> _What you will do_
Copy out every one of the entries below word for word, keeping their order and putting each on its own line.

> _Data rows_
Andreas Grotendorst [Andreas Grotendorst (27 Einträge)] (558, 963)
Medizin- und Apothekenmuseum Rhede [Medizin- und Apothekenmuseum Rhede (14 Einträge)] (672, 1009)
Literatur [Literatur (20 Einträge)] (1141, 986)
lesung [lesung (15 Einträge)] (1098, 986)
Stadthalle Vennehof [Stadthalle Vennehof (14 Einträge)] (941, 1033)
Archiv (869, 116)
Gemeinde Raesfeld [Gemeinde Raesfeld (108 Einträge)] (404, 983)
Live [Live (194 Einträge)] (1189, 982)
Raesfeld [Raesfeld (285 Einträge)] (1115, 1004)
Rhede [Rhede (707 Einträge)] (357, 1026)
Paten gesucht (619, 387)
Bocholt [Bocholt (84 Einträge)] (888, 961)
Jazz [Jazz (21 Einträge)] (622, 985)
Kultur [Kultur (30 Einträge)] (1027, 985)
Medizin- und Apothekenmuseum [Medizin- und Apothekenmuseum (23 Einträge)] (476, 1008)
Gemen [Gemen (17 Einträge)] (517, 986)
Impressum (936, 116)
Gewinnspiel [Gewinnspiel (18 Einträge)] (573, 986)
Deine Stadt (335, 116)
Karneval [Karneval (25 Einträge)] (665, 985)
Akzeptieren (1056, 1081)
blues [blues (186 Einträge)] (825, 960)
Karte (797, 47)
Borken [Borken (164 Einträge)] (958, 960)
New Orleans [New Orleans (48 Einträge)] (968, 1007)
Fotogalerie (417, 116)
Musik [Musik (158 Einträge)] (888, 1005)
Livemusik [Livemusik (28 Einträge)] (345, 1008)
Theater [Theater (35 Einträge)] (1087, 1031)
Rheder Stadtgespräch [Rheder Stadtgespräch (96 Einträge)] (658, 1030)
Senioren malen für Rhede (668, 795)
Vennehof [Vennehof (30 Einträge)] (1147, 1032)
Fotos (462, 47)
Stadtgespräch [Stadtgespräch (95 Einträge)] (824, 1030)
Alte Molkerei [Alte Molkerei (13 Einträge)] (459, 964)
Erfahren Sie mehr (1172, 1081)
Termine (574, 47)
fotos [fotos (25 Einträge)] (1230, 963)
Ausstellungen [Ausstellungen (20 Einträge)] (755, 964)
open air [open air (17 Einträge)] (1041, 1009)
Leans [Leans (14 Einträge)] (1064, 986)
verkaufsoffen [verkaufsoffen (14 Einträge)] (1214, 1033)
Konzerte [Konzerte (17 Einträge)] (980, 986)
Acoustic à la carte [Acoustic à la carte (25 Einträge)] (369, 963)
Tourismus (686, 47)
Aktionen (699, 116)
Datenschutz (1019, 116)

> _Answer to this problem_
Andreas Grotendorst [Andreas Grotendorst (27 Einträge)] (558, 963)
Medizin- und Apothekenmuseum Rhede [Medizin- und Apothekenmuseum Rhede (14 Einträge)] (672, 1009)
Literatur [Literatur (20 Einträge)] (1141, 986)
lesung [lesung (15 Einträge)] (1098, 986)
Stadthalle Vennehof [Stadthalle Vennehof (14 Einträge)] (941, 1033)
Archiv (869, 116)
Gemeinde Raesfeld [Gemeinde Raesfeld (108 Einträge)] (404, 983)
Live [Live (194 Einträge)] (1189, 982)
Raesfeld [Raesfeld (285 Einträge)] (1115, 1004)
Rhede [Rhede (707 Einträge)] (357, 1026)
Paten gesucht (619, 387)
Bocholt [Bocholt (84 Einträge)] (888, 961)
Jazz [Jazz (21 Einträge)] (622, 985)
Kultur [Kultur (30 Einträge)] (1027, 985)
Medizin- und Apothekenmuseum [Medizin- und Apothekenmuseum (23 Einträge)] (476, 1008)
Gemen [Gemen (17 Einträge)] (517, 986)
Impressum (936, 116)
Gewinnspiel [Gewinnspiel (18 Einträge)] (573, 986)
Deine Stadt (335, 116)
Karneval [Karneval (25 Einträge)] (665, 985)
Akzeptieren (1056, 1081)
blues [blues (186 Einträge)] (825, 960)
Karte (797, 47)
Borken [Borken (164 Einträge)] (958, 960)
New Orleans [New Orleans (48 Einträge)] (968, 1007)
Fotogalerie (417, 116)
Musik [Musik (158 Einträge)] (888, 1005)
Livemusik [Livemusik (28 Einträge)] (345, 1008)
Theater [Theater (35 Einträge)] (1087, 1031)
Rheder Stadtgespräch [Rheder Stadtgespräch (96 Einträge)] (658, 1030)
Senioren malen für Rhede (668, 795)
Vennehof [Vennehof (30 Einträge)] (1147, 1032)
Fotos (462, 47)
Stadtgespräch [Stadtgespräch (95 Einträge)] (824, 1030)
Alte Molkerei [Alte Molkerei (13 Einträge)] (459, 964)
Erfahren Sie mehr (1172, 1081)
Termine (574, 47)
fotos [fotos (25 Einträge)] (1230, 963)
Ausstellungen [Ausstellungen (20 Einträge)] (755, 964)
open air [open air (17 Einträge)] (1041, 1009)
Leans [Leans (14 Einträge)] (1064, 986)
verkaufsoffen [verkaufsoffen (14 Einträge)] (1214, 1033)
Konzerte [Konzerte (17 Einträge)] (980, 986)
Acoustic à la carte [Acoustic à la carte (25 Einträge)] (369, 963)
Tourismus (686, 47)
Aktionen (699, 116)
Datenschutz (1019, 116)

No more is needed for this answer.